変わらない笑顔で俺を特別扱いするアスナ。でも、アスナに俺の言葉は届かなくなった。

何を言っても「気のせいだよ」「俺が守るから大丈夫だよ」「俺がいればいいでしょう」

そういうことじゃあないんだ、と言っても聞く耳を持たない。

どんなに話をしても、うわすべり。

中学時代、二人で笑いあった日々が懐かしかった。馬鹿なことを言い合って、くだらないことが面白くて。

俺のことなのに、まるで自分のことのように怒っていたアスナ。

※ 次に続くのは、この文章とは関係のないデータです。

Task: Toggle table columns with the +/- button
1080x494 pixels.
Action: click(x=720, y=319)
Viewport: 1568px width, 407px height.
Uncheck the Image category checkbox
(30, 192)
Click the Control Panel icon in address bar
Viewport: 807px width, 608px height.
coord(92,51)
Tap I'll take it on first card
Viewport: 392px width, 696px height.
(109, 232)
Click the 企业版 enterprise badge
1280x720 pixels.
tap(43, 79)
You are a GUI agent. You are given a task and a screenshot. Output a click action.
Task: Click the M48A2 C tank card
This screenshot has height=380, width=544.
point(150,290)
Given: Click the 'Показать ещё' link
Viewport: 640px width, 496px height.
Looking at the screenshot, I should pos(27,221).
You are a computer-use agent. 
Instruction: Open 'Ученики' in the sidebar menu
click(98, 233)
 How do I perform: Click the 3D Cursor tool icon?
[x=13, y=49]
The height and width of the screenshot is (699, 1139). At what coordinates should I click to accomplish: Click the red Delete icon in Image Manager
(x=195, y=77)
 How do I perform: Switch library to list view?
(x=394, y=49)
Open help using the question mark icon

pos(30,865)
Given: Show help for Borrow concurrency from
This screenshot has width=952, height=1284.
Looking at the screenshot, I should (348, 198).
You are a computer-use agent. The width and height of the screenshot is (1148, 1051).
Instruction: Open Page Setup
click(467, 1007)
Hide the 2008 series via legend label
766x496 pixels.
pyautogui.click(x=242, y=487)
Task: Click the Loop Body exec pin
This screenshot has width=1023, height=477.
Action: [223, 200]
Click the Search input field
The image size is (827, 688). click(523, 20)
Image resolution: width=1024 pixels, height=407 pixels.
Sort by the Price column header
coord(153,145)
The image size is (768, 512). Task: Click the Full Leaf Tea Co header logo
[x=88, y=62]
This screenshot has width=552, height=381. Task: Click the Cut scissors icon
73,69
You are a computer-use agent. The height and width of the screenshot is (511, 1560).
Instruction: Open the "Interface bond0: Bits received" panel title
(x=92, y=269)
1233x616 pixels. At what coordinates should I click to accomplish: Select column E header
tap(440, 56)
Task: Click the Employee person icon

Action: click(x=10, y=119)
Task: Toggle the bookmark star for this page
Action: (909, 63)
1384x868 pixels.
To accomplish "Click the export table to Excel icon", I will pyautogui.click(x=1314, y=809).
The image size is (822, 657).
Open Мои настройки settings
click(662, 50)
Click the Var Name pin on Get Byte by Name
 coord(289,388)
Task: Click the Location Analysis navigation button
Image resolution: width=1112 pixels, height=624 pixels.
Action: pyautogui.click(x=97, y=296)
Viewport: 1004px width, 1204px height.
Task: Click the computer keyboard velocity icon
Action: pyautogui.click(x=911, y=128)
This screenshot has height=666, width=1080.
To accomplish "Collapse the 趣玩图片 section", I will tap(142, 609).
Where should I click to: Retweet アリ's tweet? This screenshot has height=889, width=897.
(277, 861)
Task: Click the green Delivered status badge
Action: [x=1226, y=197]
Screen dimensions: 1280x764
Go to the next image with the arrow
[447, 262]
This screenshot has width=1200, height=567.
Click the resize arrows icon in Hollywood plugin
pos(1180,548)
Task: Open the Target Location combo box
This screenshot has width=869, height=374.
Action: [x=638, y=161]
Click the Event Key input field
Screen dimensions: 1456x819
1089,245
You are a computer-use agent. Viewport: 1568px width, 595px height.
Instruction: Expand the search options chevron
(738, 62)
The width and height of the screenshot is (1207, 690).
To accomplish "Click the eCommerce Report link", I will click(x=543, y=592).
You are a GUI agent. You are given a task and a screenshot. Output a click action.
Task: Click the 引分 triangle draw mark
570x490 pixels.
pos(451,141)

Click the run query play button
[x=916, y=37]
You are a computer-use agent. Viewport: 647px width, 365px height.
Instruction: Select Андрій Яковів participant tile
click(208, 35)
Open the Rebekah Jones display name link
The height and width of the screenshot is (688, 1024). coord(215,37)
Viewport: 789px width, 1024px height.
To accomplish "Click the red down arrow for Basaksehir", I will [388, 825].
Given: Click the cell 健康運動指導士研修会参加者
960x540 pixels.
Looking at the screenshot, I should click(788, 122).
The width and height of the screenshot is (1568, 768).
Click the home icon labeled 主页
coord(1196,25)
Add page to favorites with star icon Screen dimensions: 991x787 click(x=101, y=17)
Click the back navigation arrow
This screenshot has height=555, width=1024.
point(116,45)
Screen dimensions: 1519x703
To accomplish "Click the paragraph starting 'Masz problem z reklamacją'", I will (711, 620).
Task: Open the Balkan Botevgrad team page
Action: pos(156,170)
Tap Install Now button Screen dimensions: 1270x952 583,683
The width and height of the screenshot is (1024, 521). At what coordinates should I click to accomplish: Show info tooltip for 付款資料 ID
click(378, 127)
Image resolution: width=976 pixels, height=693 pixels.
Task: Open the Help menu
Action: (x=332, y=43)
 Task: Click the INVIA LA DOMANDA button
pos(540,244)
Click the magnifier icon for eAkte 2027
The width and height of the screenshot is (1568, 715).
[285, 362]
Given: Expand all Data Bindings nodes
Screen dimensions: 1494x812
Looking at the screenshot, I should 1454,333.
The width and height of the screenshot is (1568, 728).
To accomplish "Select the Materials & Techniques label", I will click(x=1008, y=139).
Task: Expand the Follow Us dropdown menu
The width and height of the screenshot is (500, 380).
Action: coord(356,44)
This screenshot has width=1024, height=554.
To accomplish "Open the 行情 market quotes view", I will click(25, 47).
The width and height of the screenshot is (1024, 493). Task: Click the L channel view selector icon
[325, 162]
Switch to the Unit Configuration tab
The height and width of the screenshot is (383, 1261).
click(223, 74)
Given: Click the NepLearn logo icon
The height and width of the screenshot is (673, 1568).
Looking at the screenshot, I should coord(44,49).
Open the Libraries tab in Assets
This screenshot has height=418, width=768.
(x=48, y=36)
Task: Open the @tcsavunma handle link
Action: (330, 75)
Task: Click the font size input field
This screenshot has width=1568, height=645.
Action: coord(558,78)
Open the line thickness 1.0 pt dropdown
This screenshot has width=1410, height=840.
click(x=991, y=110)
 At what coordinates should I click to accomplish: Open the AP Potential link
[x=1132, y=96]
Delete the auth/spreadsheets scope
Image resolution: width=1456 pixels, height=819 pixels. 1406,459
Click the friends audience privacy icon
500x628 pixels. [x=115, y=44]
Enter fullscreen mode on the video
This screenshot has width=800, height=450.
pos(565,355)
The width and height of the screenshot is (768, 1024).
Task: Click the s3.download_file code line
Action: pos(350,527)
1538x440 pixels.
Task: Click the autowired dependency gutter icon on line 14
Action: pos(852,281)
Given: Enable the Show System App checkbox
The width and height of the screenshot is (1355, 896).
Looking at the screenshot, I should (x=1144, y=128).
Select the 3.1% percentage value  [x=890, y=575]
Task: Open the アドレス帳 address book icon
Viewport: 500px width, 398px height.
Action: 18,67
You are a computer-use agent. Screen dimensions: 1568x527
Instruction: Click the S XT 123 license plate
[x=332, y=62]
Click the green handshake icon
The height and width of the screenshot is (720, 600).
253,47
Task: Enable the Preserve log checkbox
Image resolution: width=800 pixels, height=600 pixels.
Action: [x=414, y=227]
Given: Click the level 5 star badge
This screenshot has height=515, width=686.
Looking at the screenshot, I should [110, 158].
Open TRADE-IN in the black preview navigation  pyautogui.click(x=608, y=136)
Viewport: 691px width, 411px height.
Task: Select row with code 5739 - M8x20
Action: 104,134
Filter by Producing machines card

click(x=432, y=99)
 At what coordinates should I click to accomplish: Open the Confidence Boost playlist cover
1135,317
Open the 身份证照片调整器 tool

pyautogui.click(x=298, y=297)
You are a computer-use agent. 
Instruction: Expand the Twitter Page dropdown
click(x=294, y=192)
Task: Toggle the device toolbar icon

俺のために泣いてくれたアスナ。

たぶん、人生で一番幸せで楽しかったあの頃。

俺と楽しそうに話すアスナを見て、最初はアスナの外見に気後れして遠巻きにしていたクラスメートも徐々にアスナに話しかけるようになった。

アスナはそれを普通に受け入れていて、高校時代のように必要以上に俺にベッタリということもなく、あくまでも一番の親友として俺を扱った。

おかしくなったのは高校でアスナの人気が爆発してからだ。

周りがアスナから俺を排除しようとし、それに苛立っがアスナは必要以上に俺を特別扱いするようになったのだ。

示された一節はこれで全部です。